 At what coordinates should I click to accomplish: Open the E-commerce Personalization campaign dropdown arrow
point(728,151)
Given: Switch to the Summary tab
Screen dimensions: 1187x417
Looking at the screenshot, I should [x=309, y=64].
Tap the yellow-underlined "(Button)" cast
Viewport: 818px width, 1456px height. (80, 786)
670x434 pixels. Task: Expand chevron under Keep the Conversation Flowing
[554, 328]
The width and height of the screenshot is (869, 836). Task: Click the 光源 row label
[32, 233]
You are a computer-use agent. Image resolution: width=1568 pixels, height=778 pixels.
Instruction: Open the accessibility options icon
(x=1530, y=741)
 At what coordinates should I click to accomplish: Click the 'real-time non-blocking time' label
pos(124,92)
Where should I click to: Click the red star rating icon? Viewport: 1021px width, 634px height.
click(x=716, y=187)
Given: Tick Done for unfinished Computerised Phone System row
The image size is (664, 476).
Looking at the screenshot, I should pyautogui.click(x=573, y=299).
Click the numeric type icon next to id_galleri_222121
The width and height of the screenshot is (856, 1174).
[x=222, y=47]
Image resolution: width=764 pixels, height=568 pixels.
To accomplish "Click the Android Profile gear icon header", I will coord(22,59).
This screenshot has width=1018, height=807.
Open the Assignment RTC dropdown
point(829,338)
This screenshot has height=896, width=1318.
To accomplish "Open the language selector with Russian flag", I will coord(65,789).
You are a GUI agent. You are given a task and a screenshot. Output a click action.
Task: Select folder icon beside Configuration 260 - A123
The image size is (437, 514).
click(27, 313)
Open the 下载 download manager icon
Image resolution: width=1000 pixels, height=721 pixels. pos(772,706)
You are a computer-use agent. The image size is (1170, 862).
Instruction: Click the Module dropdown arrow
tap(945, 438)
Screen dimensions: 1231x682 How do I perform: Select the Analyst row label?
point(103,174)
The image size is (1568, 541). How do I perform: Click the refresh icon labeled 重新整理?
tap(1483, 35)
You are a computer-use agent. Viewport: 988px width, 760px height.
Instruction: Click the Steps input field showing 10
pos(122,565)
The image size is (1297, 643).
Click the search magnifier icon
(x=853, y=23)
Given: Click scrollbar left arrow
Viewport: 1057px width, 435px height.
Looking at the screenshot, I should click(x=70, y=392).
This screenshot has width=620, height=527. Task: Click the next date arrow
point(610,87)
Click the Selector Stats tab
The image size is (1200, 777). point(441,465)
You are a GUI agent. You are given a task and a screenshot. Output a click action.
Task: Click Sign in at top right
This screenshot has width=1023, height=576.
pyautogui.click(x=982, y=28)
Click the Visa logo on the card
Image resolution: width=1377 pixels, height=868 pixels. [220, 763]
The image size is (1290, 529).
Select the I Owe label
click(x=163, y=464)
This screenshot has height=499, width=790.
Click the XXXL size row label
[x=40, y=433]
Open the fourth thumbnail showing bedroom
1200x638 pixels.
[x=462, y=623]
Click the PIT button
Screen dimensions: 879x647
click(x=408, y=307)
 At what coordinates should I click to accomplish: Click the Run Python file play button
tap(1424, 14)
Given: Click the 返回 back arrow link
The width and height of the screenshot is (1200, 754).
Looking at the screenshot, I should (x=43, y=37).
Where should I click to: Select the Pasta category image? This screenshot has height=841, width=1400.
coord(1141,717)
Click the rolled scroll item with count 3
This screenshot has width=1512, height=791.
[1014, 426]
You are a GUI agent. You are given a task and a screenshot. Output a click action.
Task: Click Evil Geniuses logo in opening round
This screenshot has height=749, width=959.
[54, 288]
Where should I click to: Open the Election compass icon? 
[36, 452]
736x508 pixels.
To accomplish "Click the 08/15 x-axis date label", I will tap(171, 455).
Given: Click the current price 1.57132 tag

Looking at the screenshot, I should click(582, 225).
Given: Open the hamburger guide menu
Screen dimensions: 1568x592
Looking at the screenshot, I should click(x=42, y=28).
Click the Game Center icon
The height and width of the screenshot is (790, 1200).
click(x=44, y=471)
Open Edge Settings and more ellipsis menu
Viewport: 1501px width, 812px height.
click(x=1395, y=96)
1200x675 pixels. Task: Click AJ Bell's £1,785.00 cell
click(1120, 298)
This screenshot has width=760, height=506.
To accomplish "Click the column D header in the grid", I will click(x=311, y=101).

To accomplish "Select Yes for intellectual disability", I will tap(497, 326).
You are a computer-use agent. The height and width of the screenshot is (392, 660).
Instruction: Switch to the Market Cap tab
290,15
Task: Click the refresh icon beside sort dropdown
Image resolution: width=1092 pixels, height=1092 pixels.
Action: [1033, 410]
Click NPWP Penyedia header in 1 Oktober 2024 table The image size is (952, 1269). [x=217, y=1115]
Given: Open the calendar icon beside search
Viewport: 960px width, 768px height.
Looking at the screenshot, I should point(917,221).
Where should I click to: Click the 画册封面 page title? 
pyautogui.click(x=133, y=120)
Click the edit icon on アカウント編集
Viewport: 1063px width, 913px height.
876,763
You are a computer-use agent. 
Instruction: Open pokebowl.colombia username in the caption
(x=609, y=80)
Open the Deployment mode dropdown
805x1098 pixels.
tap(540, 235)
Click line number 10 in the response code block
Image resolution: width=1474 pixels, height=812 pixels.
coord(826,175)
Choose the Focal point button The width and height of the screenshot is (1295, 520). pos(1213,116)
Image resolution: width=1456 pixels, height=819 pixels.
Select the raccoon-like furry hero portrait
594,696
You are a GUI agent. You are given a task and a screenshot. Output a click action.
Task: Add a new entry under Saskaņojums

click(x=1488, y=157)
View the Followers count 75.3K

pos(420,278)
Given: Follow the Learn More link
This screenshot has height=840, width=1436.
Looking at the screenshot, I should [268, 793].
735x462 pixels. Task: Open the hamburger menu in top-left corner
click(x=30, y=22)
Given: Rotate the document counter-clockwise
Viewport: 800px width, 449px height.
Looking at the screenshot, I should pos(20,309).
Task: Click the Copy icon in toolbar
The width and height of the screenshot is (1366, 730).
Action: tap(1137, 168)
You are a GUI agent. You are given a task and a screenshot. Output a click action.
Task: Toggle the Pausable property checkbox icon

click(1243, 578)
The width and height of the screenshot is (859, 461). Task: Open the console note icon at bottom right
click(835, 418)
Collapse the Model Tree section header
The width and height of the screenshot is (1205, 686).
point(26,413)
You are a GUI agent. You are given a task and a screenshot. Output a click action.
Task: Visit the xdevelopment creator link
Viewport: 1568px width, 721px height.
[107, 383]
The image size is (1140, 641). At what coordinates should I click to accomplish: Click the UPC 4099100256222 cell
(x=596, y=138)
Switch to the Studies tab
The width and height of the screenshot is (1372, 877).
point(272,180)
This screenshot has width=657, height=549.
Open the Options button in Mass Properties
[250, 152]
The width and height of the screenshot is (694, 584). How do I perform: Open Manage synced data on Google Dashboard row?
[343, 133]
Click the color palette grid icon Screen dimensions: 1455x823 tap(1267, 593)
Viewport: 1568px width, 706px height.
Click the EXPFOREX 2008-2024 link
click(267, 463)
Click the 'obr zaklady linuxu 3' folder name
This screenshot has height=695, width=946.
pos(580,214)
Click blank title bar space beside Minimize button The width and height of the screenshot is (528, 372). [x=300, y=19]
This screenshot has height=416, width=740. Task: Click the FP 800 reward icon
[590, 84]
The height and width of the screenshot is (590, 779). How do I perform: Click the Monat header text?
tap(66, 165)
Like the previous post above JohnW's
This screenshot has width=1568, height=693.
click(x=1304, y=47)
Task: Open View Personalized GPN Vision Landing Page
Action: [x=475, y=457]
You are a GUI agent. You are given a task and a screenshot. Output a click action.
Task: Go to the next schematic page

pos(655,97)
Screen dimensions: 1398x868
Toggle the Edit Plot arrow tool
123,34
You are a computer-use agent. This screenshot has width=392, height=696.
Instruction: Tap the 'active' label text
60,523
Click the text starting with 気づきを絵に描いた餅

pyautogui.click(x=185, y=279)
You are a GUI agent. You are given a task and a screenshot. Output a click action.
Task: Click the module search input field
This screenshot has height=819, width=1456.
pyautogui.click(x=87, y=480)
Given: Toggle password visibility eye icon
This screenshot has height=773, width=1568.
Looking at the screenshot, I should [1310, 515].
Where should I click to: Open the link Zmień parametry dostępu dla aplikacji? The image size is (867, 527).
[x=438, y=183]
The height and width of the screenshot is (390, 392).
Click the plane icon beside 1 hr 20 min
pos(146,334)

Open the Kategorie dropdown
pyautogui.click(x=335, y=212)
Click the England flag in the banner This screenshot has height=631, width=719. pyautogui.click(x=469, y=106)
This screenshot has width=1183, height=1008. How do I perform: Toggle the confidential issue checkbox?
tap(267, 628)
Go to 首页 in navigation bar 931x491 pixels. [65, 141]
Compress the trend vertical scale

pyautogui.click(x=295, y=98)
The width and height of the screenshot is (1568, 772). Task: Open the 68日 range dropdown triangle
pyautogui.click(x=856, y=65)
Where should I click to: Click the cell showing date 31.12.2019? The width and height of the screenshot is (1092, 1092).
# # # #
Problem to work on:
Determine the number of lines in the entries that contain the word "folder". Give that number and nothing more.

Output below:
2